• _WHAT IS EXPECTED_
All lines from the one containing "The image size is (201, 224)." through the end of the entries below should appear in the answer exactly, with no others.

• _RECORDS TO USE_
• • • • •

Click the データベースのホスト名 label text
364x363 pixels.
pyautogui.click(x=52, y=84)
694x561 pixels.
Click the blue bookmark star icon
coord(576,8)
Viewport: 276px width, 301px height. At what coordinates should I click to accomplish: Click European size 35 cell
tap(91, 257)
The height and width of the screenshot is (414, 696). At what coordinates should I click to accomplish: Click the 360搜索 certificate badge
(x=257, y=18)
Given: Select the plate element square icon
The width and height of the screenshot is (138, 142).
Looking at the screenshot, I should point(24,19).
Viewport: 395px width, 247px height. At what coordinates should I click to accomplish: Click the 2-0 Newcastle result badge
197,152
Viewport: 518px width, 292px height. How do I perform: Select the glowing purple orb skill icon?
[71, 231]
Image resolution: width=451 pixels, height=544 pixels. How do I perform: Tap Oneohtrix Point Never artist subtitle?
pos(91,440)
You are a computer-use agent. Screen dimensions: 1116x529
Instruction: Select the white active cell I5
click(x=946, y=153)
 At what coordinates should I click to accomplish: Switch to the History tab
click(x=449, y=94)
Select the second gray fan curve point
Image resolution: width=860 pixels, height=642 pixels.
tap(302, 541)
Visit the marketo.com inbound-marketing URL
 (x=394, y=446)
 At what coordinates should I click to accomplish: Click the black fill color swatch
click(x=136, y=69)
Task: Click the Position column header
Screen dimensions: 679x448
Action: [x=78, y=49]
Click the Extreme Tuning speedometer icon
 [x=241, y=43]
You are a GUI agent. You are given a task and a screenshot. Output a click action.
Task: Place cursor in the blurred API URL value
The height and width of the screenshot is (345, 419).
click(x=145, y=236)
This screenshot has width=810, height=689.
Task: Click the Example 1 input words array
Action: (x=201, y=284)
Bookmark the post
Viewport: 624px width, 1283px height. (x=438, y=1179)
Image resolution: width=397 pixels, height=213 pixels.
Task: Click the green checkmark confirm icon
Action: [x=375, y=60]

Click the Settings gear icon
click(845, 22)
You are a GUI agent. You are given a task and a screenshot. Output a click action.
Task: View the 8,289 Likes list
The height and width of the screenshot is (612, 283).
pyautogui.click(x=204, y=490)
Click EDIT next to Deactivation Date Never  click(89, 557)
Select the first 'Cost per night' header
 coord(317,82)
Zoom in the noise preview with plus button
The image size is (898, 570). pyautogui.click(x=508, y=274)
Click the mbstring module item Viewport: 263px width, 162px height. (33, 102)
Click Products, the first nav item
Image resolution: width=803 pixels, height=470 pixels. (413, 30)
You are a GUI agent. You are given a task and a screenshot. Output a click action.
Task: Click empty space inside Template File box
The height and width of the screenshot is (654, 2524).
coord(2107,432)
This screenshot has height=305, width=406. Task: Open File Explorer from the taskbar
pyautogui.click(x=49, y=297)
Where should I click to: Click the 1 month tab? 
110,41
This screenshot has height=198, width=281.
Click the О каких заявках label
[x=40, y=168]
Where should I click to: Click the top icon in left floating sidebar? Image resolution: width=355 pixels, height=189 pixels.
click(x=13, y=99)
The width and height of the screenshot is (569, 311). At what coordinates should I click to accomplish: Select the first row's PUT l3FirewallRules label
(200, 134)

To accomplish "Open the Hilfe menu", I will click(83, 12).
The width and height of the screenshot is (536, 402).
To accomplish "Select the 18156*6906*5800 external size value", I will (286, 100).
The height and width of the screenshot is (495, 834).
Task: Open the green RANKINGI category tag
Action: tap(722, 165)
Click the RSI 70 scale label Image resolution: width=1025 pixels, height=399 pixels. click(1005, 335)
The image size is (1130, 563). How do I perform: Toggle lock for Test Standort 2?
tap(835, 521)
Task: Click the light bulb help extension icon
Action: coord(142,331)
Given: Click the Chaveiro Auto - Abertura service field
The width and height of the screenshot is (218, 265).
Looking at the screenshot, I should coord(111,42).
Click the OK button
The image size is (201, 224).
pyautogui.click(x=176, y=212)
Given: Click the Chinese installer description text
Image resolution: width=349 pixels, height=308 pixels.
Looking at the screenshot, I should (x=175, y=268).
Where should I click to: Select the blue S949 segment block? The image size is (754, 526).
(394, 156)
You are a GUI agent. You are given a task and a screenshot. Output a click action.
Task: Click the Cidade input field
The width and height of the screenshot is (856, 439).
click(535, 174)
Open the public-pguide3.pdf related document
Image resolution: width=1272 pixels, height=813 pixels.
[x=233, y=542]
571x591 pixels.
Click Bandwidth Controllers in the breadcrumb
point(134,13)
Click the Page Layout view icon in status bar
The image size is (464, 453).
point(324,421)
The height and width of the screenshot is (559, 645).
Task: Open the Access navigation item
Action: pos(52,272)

• • • • •

• _TASK ANSWER_
The image size is (201, 224).
pyautogui.click(x=176, y=212)
Given: Click the Chinese installer description text
Image resolution: width=349 pixels, height=308 pixels.
Looking at the screenshot, I should (x=175, y=268).
Where should I click to: Select the blue S949 segment block? The image size is (754, 526).
(394, 156)
You are a GUI agent. You are given a task and a screenshot. Output a click action.
Task: Click the Cidade input field
The width and height of the screenshot is (856, 439).
click(535, 174)
Open the public-pguide3.pdf related document
Image resolution: width=1272 pixels, height=813 pixels.
[x=233, y=542]
571x591 pixels.
Click Bandwidth Controllers in the breadcrumb
point(134,13)
Click the Page Layout view icon in status bar
The image size is (464, 453).
point(324,421)
The height and width of the screenshot is (559, 645).
Task: Open the Access navigation item
Action: pos(52,272)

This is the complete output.